**PROBLEM DESCRIPTION:** Copy the lines from the one with "Given: Tap the church cross icon" up to and including the one with "Looking at the screenshot, I should coord(86,314).", putting "name" in place of each "label" and leaving everything else the same.
** START EXERCISE MATERIALS **
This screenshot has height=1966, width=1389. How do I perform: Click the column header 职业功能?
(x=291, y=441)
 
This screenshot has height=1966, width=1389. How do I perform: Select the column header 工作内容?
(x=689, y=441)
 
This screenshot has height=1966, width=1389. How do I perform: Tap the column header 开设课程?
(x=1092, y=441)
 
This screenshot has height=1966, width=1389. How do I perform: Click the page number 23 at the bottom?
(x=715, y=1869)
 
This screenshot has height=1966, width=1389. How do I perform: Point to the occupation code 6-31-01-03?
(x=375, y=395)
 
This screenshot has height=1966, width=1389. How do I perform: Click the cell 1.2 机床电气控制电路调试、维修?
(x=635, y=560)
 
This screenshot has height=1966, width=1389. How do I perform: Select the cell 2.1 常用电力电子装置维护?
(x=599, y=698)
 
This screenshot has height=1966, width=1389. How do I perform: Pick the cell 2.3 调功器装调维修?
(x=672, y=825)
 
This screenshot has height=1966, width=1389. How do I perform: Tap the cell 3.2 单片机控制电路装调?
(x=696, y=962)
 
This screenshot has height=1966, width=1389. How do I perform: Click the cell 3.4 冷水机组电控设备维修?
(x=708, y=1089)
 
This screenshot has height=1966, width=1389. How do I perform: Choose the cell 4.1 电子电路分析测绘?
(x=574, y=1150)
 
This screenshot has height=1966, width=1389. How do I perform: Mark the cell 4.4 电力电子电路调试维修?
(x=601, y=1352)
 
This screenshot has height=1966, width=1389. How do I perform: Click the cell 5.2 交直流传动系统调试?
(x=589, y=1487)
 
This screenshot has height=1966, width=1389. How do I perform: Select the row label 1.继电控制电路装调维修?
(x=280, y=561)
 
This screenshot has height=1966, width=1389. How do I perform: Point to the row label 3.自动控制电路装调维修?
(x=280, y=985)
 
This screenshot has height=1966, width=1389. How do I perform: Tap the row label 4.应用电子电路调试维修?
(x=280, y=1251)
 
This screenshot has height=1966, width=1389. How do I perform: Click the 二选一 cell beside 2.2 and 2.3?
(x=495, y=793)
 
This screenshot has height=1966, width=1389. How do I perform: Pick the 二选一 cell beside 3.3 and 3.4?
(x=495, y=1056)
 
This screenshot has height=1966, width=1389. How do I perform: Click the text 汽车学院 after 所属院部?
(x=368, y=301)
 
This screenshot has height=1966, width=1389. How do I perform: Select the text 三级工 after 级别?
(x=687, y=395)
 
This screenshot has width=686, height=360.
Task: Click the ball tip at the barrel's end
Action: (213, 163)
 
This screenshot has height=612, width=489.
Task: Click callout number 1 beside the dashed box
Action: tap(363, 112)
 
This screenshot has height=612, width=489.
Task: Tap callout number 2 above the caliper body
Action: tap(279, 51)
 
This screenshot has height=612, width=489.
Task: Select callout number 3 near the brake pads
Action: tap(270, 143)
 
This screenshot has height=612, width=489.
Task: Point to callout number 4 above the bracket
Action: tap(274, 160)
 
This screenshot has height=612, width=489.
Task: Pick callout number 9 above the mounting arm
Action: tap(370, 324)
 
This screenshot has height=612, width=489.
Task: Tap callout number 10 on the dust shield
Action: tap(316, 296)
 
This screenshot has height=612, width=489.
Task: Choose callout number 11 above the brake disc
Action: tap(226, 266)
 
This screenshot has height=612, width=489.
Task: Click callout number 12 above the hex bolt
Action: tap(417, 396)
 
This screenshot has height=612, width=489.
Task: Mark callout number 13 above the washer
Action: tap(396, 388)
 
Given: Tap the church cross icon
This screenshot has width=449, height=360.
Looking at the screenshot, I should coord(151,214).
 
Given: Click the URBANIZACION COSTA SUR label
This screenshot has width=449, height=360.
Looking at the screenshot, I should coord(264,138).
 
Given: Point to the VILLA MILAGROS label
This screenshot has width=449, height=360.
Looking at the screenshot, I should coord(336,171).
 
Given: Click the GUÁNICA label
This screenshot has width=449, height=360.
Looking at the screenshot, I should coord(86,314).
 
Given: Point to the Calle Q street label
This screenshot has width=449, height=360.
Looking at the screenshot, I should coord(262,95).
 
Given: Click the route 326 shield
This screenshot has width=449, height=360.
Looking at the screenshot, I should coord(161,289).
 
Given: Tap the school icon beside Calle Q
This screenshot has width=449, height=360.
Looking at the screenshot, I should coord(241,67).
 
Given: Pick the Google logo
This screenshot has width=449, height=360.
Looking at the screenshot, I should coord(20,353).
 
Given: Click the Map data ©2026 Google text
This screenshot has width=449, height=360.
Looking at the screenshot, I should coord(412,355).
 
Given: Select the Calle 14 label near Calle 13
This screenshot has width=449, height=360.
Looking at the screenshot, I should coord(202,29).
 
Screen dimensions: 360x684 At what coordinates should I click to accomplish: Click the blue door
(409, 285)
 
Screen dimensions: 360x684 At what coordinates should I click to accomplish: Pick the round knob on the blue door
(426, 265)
** END EXERCISE MATERIALS **
**CORRECT ANSWER:**
Given: Tap the church cross icon
This screenshot has width=449, height=360.
Looking at the screenshot, I should coord(151,214).
 
Given: Click the URBANIZACION COSTA SUR name
This screenshot has width=449, height=360.
Looking at the screenshot, I should coord(264,138).
 
Given: Point to the VILLA MILAGROS name
This screenshot has width=449, height=360.
Looking at the screenshot, I should coord(336,171).
 
Given: Click the GUÁNICA name
This screenshot has width=449, height=360.
Looking at the screenshot, I should coord(86,314).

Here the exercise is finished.